The update also aligns with the broader warning sign in agent ecosystems: once a tool can act on your behalf, a malicious plugin or skill can do real damage. OpenClaw’s own docs now push users toward Skill Vetter, which inspects code for data exfiltration, private key access, and memory-file snooping.
This is not paranoia. The release notes mention a malicious-skill pattern that disguises itself as ordinary utility software while trying to pull data from the machine. If you are running agents with broad permissions, the approval gate is the feature you will miss most when it is gone.
How it compares with the old setup
Compared with the pre-3.28 setup, this release trims a lot of friction from the provider layer and adds more explicit control over high-risk actions. The numbers tell the story better than the marketing copy.

For example, the new approval hook is asynchronous, which means the agent can stop mid-flight and wait for a human answer without blocking the whole runtime. That is a different class of control from a simple yes/no confirmation dialog glued onto the UI.
Here are the practical deltas:
- Before: Grok search setup required manual plugin toggling; now it is built in
- Before: Qwen auth used the deprecated portal flow; now it uses Model Studio
- Before: image generation support was narrower; now MiniMax image-01 supports generation and editing
- Before: risky actions could run straight through; now they can pause for approval across several channels
- Before: old config keys were auto-migrated; now they fail fast during validation
There is also a security angle that should matter to anyone shipping agent software to non-technical users. OpenClaw now defaults OpenAI and Codex models to apply_patch with sandbox policy aligned to write permissions, and it exposes more explicit error handling for provider failures instead of dumping raw crashes into the user flow.
That kind of work is boring in the best way. It does not get the same attention as a shiny image model, but it is the difference between a tool people demo once and a tool they can keep running every day.
OpenClaw also tightened a lot of messaging and transport behavior across Telegram, Discord, WhatsApp, Matrix, Slack, and Microsoft Teams. Those fixes look small on paper, but they reduce the odds of loops, empty-message crashes, broken thread handling, and bad reply routing.
Why this release matters now
OpenClaw 3.28 is a sign that agent products are moving from “can it do the task?” to “can I trust it to stop when needed?” That shift is more important than another model checkbox because it changes how people will actually use these systems in shared workspaces.
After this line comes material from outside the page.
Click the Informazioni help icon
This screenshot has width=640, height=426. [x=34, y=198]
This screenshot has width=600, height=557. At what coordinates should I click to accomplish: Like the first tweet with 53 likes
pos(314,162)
The release also hints at where the next round of competition will happen: approval workflows, model/provider routing, and safer plugin execution. Those are the parts that determine whether an agent is a neat demo or a daily driver.
If OpenClaw keeps shipping at this pace, the next version to watch is the one that makes policy easier to express than risk. That is the bar now. Not more autonomy for its own sake, but better control over when autonomy is allowed to act.
For teams testing agent tools today, the takeaway is pretty clear: turn on approval gates, audit third-party skills, and check whether your provider configs still rely on deprecated auth paths. If you skip those checks, the next “small” update could be the one that breaks your workflow in a way the changelog does not warn you about.
And if you are wondering what to watch next, I would keep an eye on whether OpenClaw turns these approval hooks into policy rules that are easy to read and hard to bypass. That is the feature that would move this release from a useful cleanup to the foundation of a safer agent stack.